- [Task instructions]:
Only the lines with the string "Focus" are needed; return each of them from the entries below.

[Extracted records]
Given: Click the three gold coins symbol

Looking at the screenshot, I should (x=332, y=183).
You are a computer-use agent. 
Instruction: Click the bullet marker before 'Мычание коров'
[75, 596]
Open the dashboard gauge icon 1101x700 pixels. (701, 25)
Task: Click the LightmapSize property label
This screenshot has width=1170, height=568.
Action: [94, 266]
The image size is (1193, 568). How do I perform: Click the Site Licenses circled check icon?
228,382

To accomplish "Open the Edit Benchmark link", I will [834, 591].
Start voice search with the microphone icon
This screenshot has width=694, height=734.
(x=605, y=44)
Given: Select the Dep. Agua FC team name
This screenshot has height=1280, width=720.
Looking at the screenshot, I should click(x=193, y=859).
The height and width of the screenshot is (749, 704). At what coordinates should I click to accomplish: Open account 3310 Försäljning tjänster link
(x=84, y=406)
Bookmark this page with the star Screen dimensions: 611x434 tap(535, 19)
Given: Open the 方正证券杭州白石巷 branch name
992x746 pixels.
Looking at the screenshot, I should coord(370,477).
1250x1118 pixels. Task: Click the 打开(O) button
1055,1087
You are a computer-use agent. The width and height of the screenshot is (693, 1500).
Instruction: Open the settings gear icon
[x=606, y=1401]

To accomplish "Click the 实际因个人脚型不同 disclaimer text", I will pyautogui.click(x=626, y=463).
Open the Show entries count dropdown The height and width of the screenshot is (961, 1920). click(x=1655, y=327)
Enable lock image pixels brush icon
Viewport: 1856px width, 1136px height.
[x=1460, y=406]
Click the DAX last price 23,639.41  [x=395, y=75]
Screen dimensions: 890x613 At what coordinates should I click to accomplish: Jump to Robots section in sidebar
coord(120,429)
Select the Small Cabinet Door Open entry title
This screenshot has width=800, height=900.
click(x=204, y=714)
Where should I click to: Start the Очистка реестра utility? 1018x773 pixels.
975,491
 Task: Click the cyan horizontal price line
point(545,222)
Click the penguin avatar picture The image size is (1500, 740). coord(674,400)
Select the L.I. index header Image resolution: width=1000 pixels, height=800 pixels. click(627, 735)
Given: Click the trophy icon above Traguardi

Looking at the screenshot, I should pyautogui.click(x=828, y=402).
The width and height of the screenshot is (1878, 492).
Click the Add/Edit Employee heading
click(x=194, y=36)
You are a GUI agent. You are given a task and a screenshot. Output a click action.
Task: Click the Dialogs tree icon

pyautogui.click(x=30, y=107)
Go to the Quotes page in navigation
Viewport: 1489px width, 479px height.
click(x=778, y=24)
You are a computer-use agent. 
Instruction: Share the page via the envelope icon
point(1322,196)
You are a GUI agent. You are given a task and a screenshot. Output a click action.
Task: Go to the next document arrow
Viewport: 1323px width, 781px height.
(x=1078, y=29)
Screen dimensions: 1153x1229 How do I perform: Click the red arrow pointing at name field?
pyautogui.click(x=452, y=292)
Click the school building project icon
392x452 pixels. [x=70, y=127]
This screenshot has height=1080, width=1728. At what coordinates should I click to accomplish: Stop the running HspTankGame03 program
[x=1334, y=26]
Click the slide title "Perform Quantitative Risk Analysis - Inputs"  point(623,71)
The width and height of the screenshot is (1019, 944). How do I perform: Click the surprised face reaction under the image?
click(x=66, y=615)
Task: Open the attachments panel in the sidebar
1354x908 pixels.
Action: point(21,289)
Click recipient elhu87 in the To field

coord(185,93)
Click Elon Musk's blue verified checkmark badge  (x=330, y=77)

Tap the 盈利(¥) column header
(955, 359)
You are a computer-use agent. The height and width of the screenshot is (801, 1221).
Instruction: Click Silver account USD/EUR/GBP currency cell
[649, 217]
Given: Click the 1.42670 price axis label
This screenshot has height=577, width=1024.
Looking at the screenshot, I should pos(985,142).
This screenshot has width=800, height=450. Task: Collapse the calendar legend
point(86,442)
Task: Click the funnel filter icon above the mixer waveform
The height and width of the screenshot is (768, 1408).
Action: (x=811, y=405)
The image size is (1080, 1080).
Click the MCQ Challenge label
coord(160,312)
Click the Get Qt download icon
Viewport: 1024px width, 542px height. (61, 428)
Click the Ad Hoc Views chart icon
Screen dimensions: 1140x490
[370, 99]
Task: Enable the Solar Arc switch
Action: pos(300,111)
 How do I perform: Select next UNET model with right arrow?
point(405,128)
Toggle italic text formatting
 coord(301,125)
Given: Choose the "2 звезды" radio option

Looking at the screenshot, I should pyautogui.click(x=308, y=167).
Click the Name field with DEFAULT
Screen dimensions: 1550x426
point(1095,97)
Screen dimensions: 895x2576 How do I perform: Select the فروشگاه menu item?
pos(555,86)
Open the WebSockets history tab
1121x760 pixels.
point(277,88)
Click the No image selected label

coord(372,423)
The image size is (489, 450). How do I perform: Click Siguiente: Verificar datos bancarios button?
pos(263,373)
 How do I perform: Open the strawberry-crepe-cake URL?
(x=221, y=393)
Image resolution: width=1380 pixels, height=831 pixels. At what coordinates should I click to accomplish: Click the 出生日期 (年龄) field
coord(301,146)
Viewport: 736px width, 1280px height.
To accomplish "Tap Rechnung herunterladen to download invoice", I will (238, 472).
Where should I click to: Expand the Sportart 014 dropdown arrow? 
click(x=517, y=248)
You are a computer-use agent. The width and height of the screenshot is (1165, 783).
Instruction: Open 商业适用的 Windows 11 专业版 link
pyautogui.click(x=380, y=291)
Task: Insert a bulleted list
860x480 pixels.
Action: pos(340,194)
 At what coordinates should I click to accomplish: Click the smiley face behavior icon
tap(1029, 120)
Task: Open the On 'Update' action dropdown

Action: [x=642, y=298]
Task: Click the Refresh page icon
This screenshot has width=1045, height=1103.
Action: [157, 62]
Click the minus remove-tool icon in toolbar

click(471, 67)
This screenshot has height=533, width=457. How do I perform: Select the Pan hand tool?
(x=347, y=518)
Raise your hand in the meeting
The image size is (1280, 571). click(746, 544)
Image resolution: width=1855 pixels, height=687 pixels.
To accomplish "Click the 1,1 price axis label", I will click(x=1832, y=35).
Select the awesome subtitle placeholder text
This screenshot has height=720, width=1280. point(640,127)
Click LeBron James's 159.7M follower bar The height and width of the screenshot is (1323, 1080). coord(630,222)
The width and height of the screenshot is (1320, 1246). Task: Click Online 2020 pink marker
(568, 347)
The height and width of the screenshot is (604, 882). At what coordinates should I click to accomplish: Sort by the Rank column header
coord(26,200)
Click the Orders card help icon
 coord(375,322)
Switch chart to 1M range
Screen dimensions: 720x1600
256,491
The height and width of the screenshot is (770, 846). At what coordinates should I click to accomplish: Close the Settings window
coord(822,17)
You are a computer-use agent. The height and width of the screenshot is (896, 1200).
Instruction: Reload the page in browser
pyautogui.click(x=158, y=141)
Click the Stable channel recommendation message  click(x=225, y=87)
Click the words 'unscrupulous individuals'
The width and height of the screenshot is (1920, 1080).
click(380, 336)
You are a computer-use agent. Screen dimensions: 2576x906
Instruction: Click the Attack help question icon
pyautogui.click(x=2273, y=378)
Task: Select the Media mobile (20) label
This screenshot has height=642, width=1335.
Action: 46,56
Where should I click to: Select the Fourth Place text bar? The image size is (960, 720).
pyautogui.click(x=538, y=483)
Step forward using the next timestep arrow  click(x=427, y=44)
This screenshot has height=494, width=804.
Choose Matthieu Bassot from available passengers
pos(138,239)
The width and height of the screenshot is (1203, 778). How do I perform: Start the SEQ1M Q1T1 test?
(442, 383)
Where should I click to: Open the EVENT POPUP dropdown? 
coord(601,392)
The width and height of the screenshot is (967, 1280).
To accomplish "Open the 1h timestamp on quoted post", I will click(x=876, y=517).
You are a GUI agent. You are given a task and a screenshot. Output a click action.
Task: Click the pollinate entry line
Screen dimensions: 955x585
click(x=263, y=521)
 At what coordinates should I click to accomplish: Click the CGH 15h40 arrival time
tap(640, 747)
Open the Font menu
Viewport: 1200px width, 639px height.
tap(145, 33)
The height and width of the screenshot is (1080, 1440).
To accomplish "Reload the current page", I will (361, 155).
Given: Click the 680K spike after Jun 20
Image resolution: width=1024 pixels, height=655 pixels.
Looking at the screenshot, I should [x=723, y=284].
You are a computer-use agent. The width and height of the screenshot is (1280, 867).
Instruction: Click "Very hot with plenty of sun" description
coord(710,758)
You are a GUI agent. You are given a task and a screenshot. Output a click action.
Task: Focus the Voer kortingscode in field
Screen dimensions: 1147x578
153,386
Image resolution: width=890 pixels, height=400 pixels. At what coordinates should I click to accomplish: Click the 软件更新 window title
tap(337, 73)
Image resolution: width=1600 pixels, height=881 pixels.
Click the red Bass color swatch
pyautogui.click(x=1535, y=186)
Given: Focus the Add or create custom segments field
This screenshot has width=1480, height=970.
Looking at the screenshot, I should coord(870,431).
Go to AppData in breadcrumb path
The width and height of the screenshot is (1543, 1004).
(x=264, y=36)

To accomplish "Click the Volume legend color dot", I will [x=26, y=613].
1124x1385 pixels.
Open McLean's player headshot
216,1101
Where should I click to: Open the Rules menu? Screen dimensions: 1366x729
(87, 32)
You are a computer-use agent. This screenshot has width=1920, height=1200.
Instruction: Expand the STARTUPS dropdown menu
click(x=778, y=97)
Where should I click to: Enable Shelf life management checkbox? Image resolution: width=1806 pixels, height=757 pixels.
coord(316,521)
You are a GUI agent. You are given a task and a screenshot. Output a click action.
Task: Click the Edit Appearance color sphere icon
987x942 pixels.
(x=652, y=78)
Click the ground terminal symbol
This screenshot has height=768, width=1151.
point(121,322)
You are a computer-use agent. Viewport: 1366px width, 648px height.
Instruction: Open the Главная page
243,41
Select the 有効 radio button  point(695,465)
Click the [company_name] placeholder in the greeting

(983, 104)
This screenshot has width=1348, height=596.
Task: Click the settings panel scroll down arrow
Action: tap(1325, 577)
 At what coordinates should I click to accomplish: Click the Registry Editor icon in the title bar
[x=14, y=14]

- [Exercise output]:
Task: Focus the Voer kortingscode in field
Given: Focus the Add or create custom segments field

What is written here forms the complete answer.